Namun, di balik warna kuningnya yang menggoda, pisang ternyata punya fakta menarik yang jarang diketahui dimana secara ilmiah, pisang termasuk dalam kategori buah beri.
Dikutip HOLOPIS.COM dari Science Focus, dalam istilah botani, buah beri atau true berry memiliki definisi tertentu. Buah beri bukan sekadar buah kecil yang berwarna cerah seperti blueberry ataupun strawberry.
Buah beri adalah buah yang berkembang dari satu bunga dengan satu ovarium dan memiliki daging buah yang mengelilingi biji di dalamnya. Dengan kata lain, struktur pembentukan buahlah yang menentukan kategori, bukan tampilan atau ukuran.
Nah, pisang memenuhi semua kriteria tersebut. Pisang berkembang dari satu bunga yang memiliki satu ovarium besar, dan bijinya tertanam di dalam daging buahnya. Meskipun pisang yang kita konsumsi sehari-hari mungkin sudah menjadi pisang hasil budidaya atau sudah mengalami rekayasa alam dan seleksi sehingga bijinya sangat kecil dan hampir tidak terasa. Tapi secara struktur, karakteristik tersebut tetap menunjukkan bahwa pisang adalah buah beri.
Sebaliknya, banyak buah yang selama ini kita sebut beri ternyata bukan beri secara ilmiah. Seperti strawberry, raspberry, hingga blackberry. Walaupun namanya mengandung kata “berry”, ketiganya dikategorikan sebagai buah agregat, karena berasal dari satu bunga dengan banyak ovarium kecil yang menyatu.
Selain itu, pisang juga masuk ke dalam keluarga tanaman bernama Musaceae, dan secara botani termasuk golongan tanaman herba raksasa. Hal ini karena batang pisang sebenarnya bukan batang kayu, melainkan kumpulan pelepah daun yang menumpuk. Artinya, pohon pisang bukan benar-benar pohon, melainkan tanaman herba besar.
Proses pembentukan pisang juga cukup unik. Tanaman pisang tumbuh dari rimpang, lalu mengeluarkan anakan yang akan menjadi generasi berikutnya. Buahnya tumbuh dalam tandan besar yang terdiri dari beberapa sisir. Setiap satu buah pisang merupakan hasil dari satu ovarium yang membesar setelah proses pembuahan atau bahkan tanpa pembuahan yang disebut parthenocarpy, sehingga buah tetap terbentuk meskipun bijinya tidak berkembang.
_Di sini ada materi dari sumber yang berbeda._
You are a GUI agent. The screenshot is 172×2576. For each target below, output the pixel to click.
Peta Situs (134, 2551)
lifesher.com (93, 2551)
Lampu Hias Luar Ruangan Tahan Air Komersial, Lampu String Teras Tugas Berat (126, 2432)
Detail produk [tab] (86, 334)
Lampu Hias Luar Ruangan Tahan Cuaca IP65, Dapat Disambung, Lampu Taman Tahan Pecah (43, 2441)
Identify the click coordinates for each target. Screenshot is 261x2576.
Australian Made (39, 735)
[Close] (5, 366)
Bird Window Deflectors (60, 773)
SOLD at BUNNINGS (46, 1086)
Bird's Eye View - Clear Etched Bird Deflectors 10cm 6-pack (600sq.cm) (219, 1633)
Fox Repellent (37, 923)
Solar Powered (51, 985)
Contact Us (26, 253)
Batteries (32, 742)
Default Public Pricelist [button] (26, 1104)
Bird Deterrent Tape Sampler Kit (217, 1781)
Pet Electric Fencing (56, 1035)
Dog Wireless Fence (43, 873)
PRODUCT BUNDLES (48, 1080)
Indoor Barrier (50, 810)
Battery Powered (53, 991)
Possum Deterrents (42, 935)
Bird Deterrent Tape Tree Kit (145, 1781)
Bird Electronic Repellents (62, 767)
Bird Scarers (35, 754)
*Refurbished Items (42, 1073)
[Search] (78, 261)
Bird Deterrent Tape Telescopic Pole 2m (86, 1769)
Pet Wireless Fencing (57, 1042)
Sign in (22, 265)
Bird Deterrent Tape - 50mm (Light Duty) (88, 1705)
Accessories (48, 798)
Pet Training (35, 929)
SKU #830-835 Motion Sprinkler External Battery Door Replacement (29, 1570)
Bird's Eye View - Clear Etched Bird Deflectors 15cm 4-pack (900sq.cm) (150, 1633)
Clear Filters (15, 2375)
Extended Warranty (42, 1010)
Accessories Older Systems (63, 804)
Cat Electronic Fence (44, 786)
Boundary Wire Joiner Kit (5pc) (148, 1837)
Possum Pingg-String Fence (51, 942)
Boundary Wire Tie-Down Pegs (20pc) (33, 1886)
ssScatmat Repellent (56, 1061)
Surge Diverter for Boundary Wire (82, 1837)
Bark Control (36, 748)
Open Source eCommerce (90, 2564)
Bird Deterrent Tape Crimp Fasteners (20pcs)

Dari sisi kandungan, pisang kaya akan karbohidrat, vitamin B6, vitamin C, kalium, dan serat. Inilah yang menjadikan pisang banyak dipilih sebagai sumber energi cepat, terutama untuk anak sekolah, pekerja, hingga atlet. Di beberapa budaya, pisang bahkan dijadikan bagian dari ritual, makanan pokok, atau cemilan harian.